Costumbre parlamentaria
DURANTE el Antiguo Régimen, en las monarquías absolutas, el Rey era plenipotenciario, tenía un poder omnímodo pues dictaba leyes, las ejecutaba, impartía justicia y dirigía los ejércitos del país contra enemigos externos e internos. Después de la Revolución Francesa, en muchos países europeos la monarquía desapareció. En otros, permaneció pero con la condición de que el monarca reinase pero no gobernase. En España, el cambio de sistema político lo propició ‘la Pepa’. Con ella llegó la separación de poderes, si bien limitando mucho las prerrogativas del Rey. Después de muchos avatares históricos, se proclamó la Constitución Española de 1978 y se instauró la monarquía parlamentaria en la que el Rey es el Jefe del Estado, símbolo de su unidad y permanencia, que modela el funcionamiento regular de las instituciones, asume la más alta representación del Estado español y ejerce las funciones que le atribuyen expresamente la Constitución y las leyes.

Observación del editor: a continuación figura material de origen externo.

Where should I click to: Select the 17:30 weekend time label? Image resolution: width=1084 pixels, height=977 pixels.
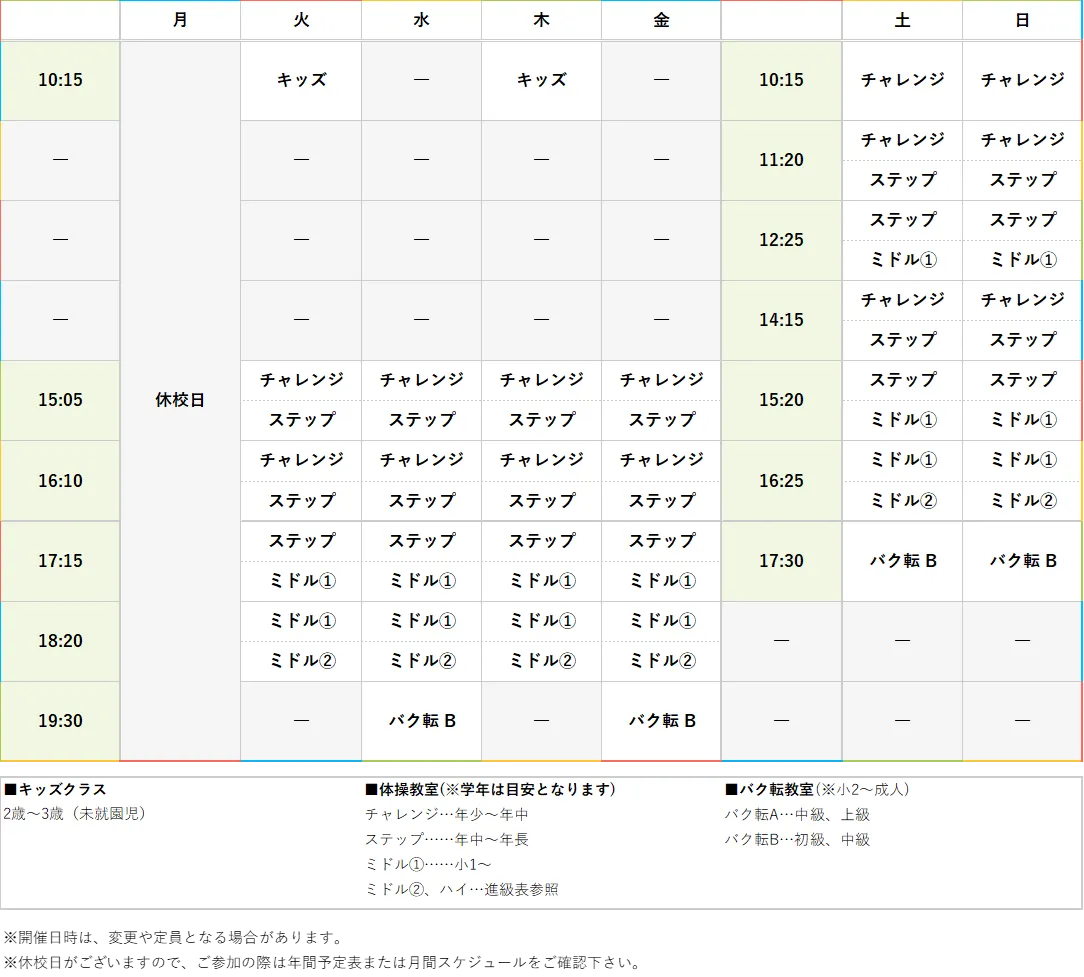[x=780, y=561]
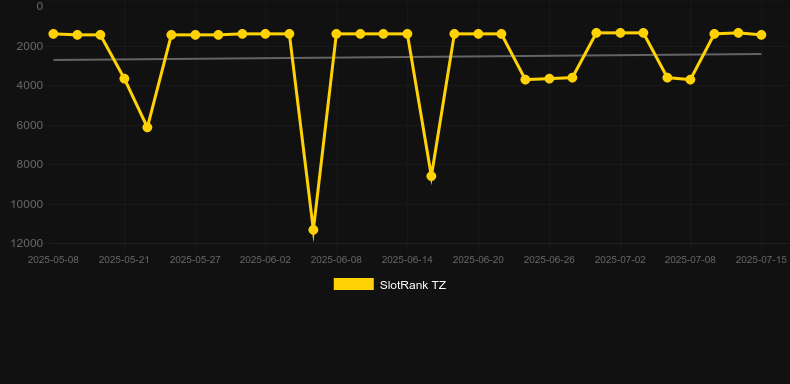Select the data point above 2025-06-02
Image resolution: width=790 pixels, height=384 pixels.
[x=266, y=34]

En principio, el Rey arbitra, modera pero no interviene en la política española. Pero esto no es exactamente así como hemos podido comprobar estos días. Felipe VI, cumpliendo una de sus facultades constitucionales, ha propuesto como candidato a la investidura de la Presidencia del Gobierno al que ha obtenido mayor número de escaños en el Congreso de los Diputados, sabiendo que no existen muchas posibilidades de que salga adelante, pero poniendo en funcionamiento el reloj de la democracia. Política en estado puro.
Esta decisión no la ha tomado a la ligera sino que la ha explicado en un comunicado. Por un lado, el Rey parte de un hecho: el número de escaños. Y es este hecho el que le ha servido para proponer la candidatura. Nada menciona sobre los votos obtenidos. Y, por otro lado, explica que en todas las elecciones generales celebradas desde la entrada en vigor de la Constitución, salvo la XI, el candidato del grupo político que ha obtenido el mayor número de escaños ha sido el primero en ser propuesto por el Rey como candidato a la Presidencia del Gobierno. Esta práctica se ha ido convirtiendo con el paso de los años en una costumbre. Ha sido la costumbre, en este caso parlamentaria, el criterio rector de la toma de decisiones. En definitiva, la costumbre se ha erigido en fuente de Derecho en plena sintonía con el artículo 1.1 de nuestro sabio y multisecular Código Civil. Veremos en qué termina todo esto.